▶ **What the task asks**
Each line from the start of the entries through the line that contains "Accessibility notice (218, 1379)" should be output exactly, please.

▶ **Excerpted data**
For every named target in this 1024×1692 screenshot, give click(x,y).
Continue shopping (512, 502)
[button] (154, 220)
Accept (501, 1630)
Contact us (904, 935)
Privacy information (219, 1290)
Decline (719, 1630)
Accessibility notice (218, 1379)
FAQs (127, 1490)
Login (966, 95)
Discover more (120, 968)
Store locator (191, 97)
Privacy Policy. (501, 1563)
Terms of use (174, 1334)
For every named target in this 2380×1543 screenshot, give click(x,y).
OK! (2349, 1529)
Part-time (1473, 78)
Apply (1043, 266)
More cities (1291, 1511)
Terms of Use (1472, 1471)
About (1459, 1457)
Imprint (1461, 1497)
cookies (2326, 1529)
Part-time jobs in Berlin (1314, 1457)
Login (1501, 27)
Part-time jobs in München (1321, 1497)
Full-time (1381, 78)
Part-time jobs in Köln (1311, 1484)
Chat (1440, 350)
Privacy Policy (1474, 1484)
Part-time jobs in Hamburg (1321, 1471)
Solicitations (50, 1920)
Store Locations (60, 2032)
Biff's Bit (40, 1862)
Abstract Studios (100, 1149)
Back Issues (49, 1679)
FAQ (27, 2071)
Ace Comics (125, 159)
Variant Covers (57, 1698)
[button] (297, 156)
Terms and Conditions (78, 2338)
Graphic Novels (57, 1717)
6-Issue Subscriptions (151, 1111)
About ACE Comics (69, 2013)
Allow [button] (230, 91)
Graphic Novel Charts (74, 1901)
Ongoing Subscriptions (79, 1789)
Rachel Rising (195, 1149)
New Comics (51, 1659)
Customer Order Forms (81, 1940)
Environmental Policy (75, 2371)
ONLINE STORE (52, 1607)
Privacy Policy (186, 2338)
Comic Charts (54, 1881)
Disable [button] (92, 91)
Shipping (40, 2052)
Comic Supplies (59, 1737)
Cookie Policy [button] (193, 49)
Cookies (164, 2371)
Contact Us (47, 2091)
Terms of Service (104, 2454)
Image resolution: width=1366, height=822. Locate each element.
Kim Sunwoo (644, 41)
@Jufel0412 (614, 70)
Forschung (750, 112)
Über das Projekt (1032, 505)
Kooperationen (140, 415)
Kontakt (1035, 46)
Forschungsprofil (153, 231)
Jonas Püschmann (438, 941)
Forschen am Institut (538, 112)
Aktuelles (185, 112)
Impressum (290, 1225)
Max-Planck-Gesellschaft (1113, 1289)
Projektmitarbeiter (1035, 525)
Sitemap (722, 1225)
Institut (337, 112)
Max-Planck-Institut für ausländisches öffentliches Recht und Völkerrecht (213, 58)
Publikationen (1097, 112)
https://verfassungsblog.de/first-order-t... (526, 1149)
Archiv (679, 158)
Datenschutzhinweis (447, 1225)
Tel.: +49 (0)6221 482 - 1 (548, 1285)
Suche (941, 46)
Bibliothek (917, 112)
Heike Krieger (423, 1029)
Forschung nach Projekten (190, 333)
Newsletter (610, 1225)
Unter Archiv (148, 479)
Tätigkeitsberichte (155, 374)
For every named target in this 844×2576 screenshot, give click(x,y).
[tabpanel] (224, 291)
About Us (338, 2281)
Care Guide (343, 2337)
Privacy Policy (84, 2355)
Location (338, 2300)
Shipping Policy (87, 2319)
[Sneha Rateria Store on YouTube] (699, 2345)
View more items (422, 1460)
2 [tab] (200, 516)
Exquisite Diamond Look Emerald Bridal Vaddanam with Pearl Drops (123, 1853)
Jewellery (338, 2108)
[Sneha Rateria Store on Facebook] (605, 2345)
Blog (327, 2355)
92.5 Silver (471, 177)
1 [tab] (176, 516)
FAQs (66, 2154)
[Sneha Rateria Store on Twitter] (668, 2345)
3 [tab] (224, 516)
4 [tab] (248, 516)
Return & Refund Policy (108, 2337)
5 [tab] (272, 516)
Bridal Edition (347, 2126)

▶ **Answer below**
For every named target in this 1024×1692 screenshot, give click(x,y).
Continue shopping (512, 502)
[button] (154, 220)
Accept (501, 1630)
Contact us (904, 935)
Privacy information (219, 1290)
Decline (719, 1630)
Accessibility notice (218, 1379)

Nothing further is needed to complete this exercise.